Suppose there exists positive integers $x$ and $y$ and nonnegative integer $k$, $$x^2+xy-2y=k^2$$and $x+y+2$ is prime. Case I. $k\le2$. Since $x>2$, this meanss $$xy-2y=k^2-x^2\le0$$Therefore, $y(x-2)\le0$. This is a contradiction, because we know that $y>0$ and $x>2$. Therefore, $k\le2$ cannot happen.

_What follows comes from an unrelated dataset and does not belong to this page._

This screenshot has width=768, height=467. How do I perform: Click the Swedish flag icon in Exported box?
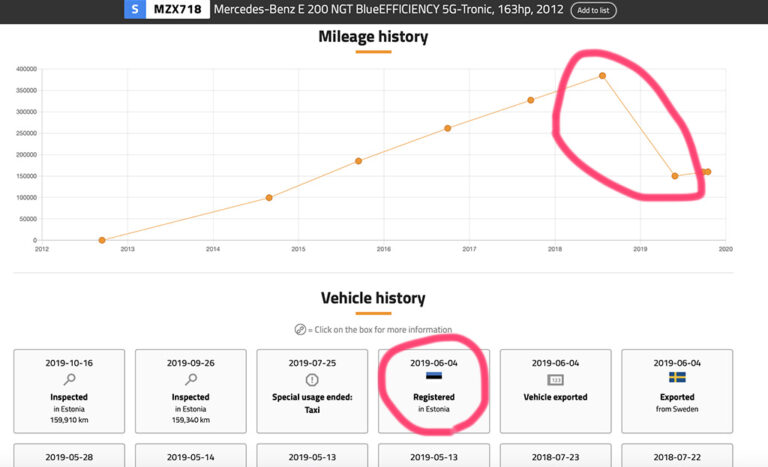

Case II. $k>2$. We have: $$x^2+xy-2y=k^2\implies y=\frac{k^2-x^2}{x-2}\implies x+y+2=\frac{k^2-4}{x-2}\implies x+y+2=\frac{(k+2)(k-2)}{x-2}$$Since $\frac{(k+2)(k-2)}{x-2}$ must be a prime number, then either $k-2\mid x-2$ or $k+2\mid x-2$. This means, $k-2\le x-2\implies k\le x$ However, we know that $x>2$, so $x^2+xy-2y>x^2\implies k^2>x^2\implies k>x$. This is a contradiction. Therefore, there does not exist $(x,y,k)$ which make $x+y+2$ prime. Hence, $x+y+2$ must be composite.